The Birds theatre review: Avoid this play like you would avian flu
The first thought that goes through one's head before a stage version of The Birds is: I wonder how they're going to make the birds happen. Notoriously difficult to work with, birds – all beak and feathers and malevolent intent. Wicked little pseudo dinosaurs. But after sitting through this painfully poor production, I think they'd have been better off filling the theatre with angry pigeons and leaving the rest to chance.

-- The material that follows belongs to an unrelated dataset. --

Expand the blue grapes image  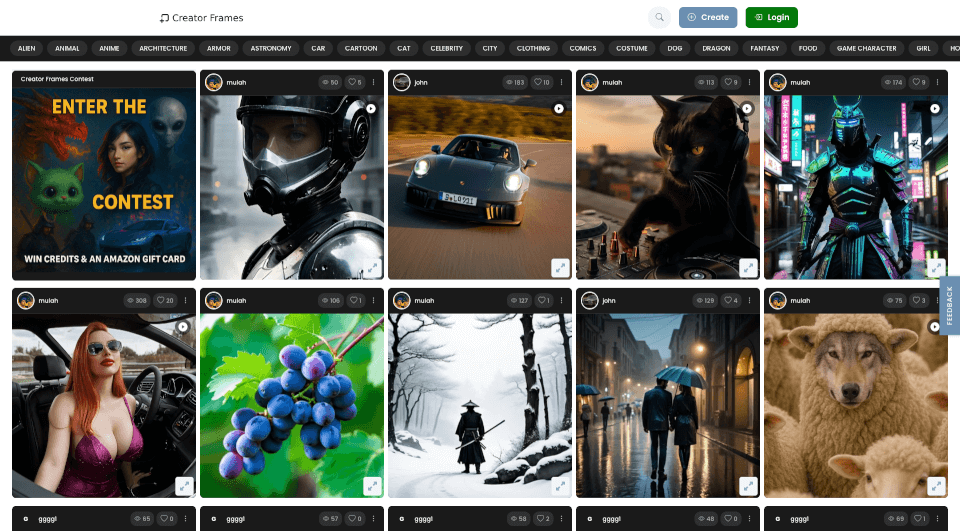click(372, 486)
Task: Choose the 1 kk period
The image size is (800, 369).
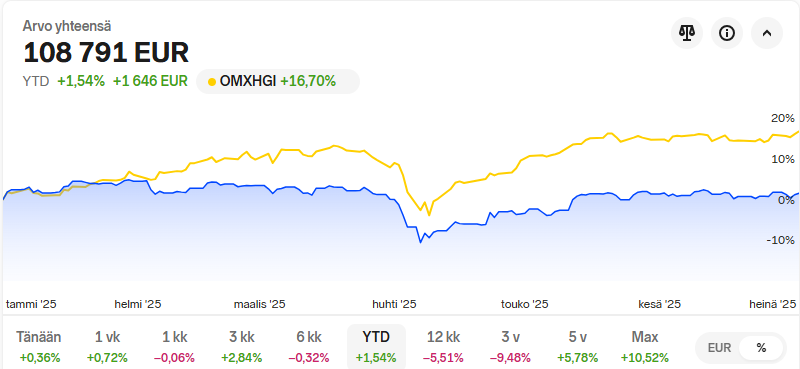Action: [174, 346]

The answer to the initial question, incidentally, is: they don't. The titular birds appear only through sinister recordings, which invariably cause the actors to gaze skittishly skyward. The play, adapted by Conor McPherson (The Weir, The Night Alive) from the Daphne du Maurier short story, is set in a US coastal farmhouse long after the world has fallen to our new avian overlords. While the source material is all suspense and allegory, this version is boiled down to a run-of-the-mill survival horror, in which the three characters – a middle-aged man and woman, and a teenage girl with dubious intent – squabble over tinned goods.
It takes place in what appears to be Leicester Square Theatre's broom cupboard and the production values are nonexistent. This leaves a relentless, pitiless focus on the three players, none of whom have it in them to save the day, least of all former cruiserweight boxer Glenn McCrory, whose mangled accent sounds like a South African Yogi Bear.
Avoid this play like you would avian flu.